Abruzzo. Settimana corta a scuola, la UIL:” Adottare soluzioni alternative o il Governo penalizza l’istruzione”

(wn24)-Pescara – Settimana corta si o no a scuola? Molte scuole, anche in Abruzzo, dovrebbero adottare già a partire da questo anno scolastico per contribuire al risparmio energetico, ma la UIL Abruzzo dice no e come altri sindacati propone alternative

Caro bollette, risparmio energetico: la maggior parte delle scuole anche in Abruzzo seguirà la settimana corta. Critico il segretario della Uil scuola Abruzzo, Fabiola Ortolano: “Il Governo sacrifica la scuola. E’ vero che la questione energetica e il caro bollette esiste ma il Governo può e deve trovare soluzioni alternative che ci sono eccome”.

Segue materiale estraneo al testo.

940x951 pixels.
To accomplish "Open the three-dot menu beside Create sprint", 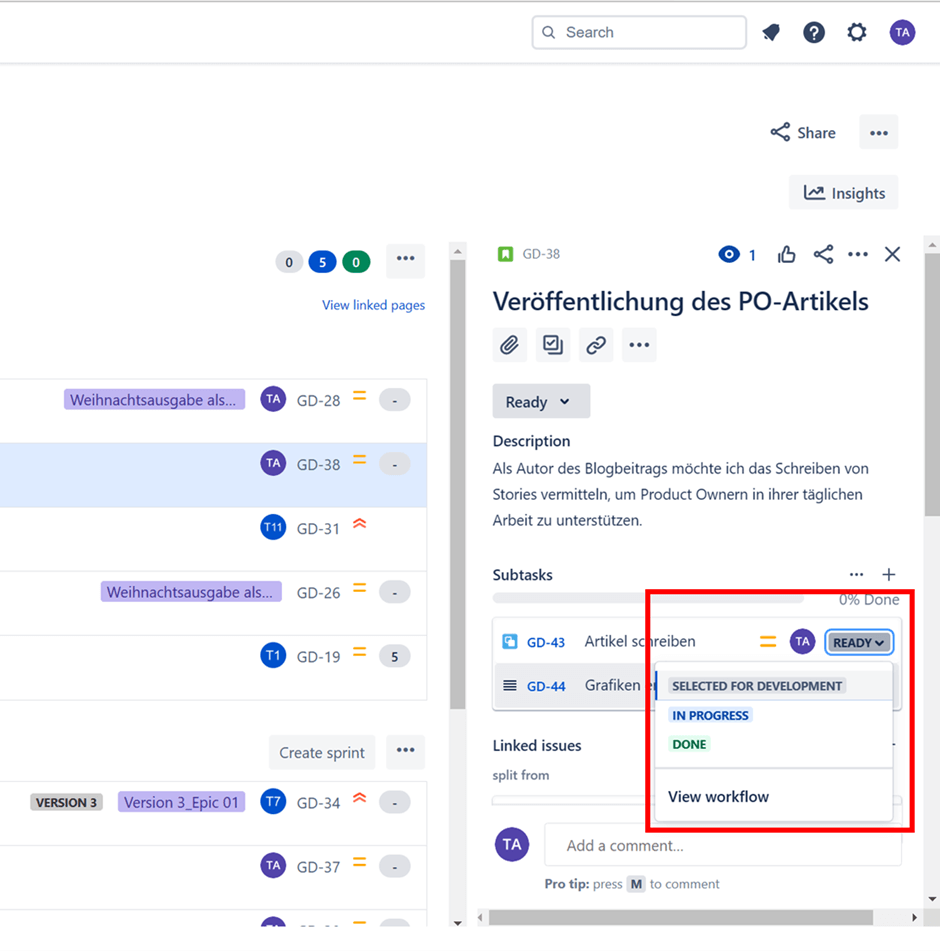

Ma quali sono i punti che non  piacciono alla Uil e agli altri sindacati? Ortolano premette che la decisione è presa in autonomia da ogni singolo istituto, poi precisa: “Ci saranno più ore sui banchi per i ragazzi, c’è la questione del trasporto pubblico, la riorganizzazione interna come quella delle mense, ad esempio, il tempo pieno, i genitori che devono rivoluzionare le esigenze in base a quelle dei ragazzi. Insomma la proposta della settimana corta è bocciata”. Duri anche gli altri sindacati della scuola.